Tapper: But that's a pretty sweeping declaration that they are “not a news organization.” How are they any different from, say –

Gibbs: ABC -

Tapper: ABC. MSNBC. Univision. I mean how are they any different?

Gibbs: You and I should watch sometime around 9 o'clock tonight. Or 5 o'clock this afternoon.

Tapper: I'm not talking about their opinion programming or issues you have with certain reports. I'm talking about saying thousands of individuals who work for a media organization, do not work for a “news organization” -- why is that appropriate for the White House to say?

Gibbs: That's our opinion.

Oh my, Tapper has no idea how Fox News is different than ABC News, and he works there. Tapper can't tell what Fox News does differently that his own network. And Tapper was clearly irked that the White House had offered up an opinion that one of the Village's “sister organizations” wasn't professional. “Why is that appropriate for the White House to say?” Tapper demanded to know. (Hint: As a Beltway rule, Democratic White Houses are forbidden from calling out the press by name.)

In response to the WashPost's Ruth Marcus who on Tuesday obediently typed up what virtually every Beltway journalist has said about the White House and Fox News (i.e. it's the White House that's way out of bounds; Fox News is fine), I offered up some examples of how Fox News isn't quite like the others. My hunch was that Marcus doesn't really watch Fox News, even though she pretended to be an expert in the dispute involving the White House.

So for the benefit of Tapper I'll reproduce the cheat sheet, and yes, many of the examples below involve the supposedly serious “news” side at Fox.

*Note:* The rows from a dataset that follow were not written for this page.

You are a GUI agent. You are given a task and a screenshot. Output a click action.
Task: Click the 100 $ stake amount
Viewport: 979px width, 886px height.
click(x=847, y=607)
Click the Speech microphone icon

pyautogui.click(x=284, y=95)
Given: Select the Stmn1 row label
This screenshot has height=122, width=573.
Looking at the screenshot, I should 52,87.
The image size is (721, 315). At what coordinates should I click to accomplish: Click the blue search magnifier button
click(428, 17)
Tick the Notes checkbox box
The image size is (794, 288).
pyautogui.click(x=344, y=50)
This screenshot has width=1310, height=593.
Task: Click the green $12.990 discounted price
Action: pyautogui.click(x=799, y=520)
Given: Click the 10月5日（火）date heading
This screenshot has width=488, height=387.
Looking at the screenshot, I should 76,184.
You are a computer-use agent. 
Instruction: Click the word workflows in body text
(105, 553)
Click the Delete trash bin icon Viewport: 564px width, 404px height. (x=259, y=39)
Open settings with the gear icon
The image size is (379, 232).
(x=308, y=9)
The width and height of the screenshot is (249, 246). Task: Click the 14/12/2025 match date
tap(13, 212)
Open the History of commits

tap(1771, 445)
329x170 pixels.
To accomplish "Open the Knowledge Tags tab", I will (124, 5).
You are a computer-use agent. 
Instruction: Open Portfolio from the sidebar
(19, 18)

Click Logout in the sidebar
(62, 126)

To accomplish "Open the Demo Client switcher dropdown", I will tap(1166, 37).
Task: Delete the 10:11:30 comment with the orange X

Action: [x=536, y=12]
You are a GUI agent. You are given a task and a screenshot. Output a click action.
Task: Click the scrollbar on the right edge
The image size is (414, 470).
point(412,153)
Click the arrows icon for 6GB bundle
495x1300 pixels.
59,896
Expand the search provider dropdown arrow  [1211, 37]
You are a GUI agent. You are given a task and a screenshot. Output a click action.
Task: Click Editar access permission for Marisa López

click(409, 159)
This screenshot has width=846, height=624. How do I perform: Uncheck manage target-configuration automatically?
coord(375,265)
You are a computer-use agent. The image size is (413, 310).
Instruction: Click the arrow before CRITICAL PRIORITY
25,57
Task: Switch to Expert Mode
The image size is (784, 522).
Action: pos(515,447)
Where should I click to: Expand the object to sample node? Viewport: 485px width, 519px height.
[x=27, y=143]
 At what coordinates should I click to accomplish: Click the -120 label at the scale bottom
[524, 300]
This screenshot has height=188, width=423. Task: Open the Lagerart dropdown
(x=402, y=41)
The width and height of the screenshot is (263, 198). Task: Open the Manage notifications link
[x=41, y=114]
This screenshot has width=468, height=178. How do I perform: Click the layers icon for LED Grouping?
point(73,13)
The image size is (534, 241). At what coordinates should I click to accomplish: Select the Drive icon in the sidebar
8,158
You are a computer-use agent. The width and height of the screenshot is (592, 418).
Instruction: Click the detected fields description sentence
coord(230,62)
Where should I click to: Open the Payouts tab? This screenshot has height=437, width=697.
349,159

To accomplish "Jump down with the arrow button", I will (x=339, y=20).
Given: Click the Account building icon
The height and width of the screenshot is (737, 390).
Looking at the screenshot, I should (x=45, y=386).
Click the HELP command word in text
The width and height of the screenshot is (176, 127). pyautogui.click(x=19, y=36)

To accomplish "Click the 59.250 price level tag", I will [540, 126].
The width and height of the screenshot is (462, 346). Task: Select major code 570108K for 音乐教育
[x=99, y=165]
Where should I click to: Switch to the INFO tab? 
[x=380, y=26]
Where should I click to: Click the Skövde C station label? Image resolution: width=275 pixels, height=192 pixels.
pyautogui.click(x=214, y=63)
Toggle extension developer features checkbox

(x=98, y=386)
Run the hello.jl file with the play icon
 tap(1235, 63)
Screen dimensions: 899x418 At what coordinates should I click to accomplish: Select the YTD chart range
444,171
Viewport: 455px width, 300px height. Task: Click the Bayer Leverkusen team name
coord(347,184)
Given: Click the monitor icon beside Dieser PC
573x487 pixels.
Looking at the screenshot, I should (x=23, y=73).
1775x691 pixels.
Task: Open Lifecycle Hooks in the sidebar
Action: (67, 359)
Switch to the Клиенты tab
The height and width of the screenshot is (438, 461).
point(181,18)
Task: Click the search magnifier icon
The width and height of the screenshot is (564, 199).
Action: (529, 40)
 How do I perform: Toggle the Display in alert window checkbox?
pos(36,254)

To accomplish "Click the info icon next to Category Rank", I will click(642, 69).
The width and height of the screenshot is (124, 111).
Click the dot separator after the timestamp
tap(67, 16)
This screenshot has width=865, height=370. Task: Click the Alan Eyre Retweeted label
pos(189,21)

For instance, here's an example of how the Fox News family isn't quite like ABC. Here's another another, and another, and another, and another, and another, and another, and another, and another, and another, and another, and another, and another, and another, and another, and another, and another, and another, and another, and another, and another, and another, and another.

My guess is if ABC News (inadvertently) broadcast just three or four of those kinds of obvious falsehood during an entire calender year, executives would be quite embarrassed. At Fox News though, they flow like a runny faucet and nobody there takes responsibility for the falsehoods, or even pretends there's anything wrong with them.

But Tapper is stumped. He can't figure out how Fox News is different from ABC News. (Psst Jake, I wouldn't say that too loudly around David Westin.)

UPDATED: How is Fox News different from ABC? Fox News has proudly co-sponsored partisan political rallies this year. Maybe I missed it, but did ABC News market anti-war rallies in 2002 and 2003? Still, Jake Tapper can't figure out how Fox News is different from ABC.

UPDATED: How is Fox News different from ABC? Fox News recently purchased a full-page ad in the Washington Post and lied about its TV news competitors, including ABC News.

Fox News claimed that the other cable and network news outlets had “miss[ed]” the Sept. 12, anti-Obama rally in Washington, D.C., when in fact TV news orgs, like ABC, covered the protest extensively. So, Fox News publicly smeared Tapper's employer, but Tapper can't figure out how Fox News is different from ABC.

UPDATED: At least Tapper's performance earned him the warm embrace of the Fox News family.

UPDATED: Gawker has a question for Tapper:

Does Tapper understand that despite the fact that he is very good, personal friends with [Fox News'] Major Garrett, Garrett's employer is actually a research and communications arm of the conservative movement? In a much, much, much more direct and partisan fashion than almost any liberal “equivalent” news source?